Jean M., Resident: “My name is Jean M. I am 73 years old and am now blind. I am president of our Resident Council and rely on our vice-president to see for me, but I need no help in hearing and sensing things around me.
“We have just now started to correspond with another Resident Council. We share our experiences and help each other do a better job for our fellow residents. The Web site will lead us to many more councils, so we can all share our ideas.
“Activities does our computer work for us now, but I am looking forward to getting into the new high-tech world of a thing called Via Voice, which will let me command [by speaking] the computer to type letters for me.
“I have made some ‘cyberfriends’ through this computer program and look forward to receiving my e-mail.”

Jimmy E., Resident: “I am 32 years old and quadriplegic. I have made cyber pen pals in California, Texas and locally. I spend many hours enjoying the letters I get to answer. Before I had this computer, there was nothing to do. Now I never want to give it up. Bill gave me this computer and has just taught me animation.
“My e-mail address is listed on Thanks for listening.”

From Woodbridge Nursing and Rehabilitation Center, Tampa, Fla.

Kathleen Phillips, Activities Director: “I remember when one of our residents received e-mail from her granddaughter overseas [see Ruth H.’s comment below], with a photo of her new great-grandson attached. She was just amazed and delighted when that photo appeared on the screen. Many of our residents’ families don’t live in Florida. This is a wonderful way for residents to stay in contact with them, and it’s easier for the Activities staff than sitting down with pen and paper to help write a letter.
“Most regular [postal] mail comes for residents only around holidays and birthdays, anyway. At other times there is very little. Now they’re getting e-mails every day, both from family and pen pals. It really puts a smile on their faces. We have people who write to anyone who might like some e-mail, telling about their interests and hobbies. We deliver these messages to residents who might not have received e-mail otherwise and try to match people up according to their interests.
“Besides getting e-mail, residents are free in the evening to get on the computer and send their own e-mails. This is a very positive thing, and Bill Weisweaver is incredibly energetic in his efforts. It is not unusual to see him here three or four times a week. It is obvious how much he cares, which is what sold me on trying the program in the first place.”

Charles S., Resident: “I am learning to operate the computer so I will be able to contact other facilities. I am looking forward to interaction with other residents and members of Family [Resident] Councils.”

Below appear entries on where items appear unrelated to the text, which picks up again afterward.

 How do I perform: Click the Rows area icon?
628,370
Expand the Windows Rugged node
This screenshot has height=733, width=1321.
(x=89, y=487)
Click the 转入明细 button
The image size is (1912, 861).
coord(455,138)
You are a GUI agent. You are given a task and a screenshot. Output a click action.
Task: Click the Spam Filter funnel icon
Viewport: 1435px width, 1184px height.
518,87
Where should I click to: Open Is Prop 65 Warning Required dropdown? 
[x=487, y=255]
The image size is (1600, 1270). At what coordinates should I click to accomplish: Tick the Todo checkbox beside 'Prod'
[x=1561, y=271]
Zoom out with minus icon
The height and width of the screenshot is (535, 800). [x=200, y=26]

Ruth H., Resident: “I can keep in touch with my family and friends who do not live in the state of Florida. I received my best e-mail ever in October. It was from my grand-daughter who lives in England, along with pictures of my great-grandchildren, one of whom was my recently born great-grandson whom I had never seen until that photo was sent to me. What a joy it was for me!”

Ken M., Resident: “I have WebTV in my room, along with my own Web site. I am now working on learning how to operate the computer. I find it interesting. I enjoy reading e-mails from the many people who wish to become pen pals, who have the same interests. Mine is writing poetry.”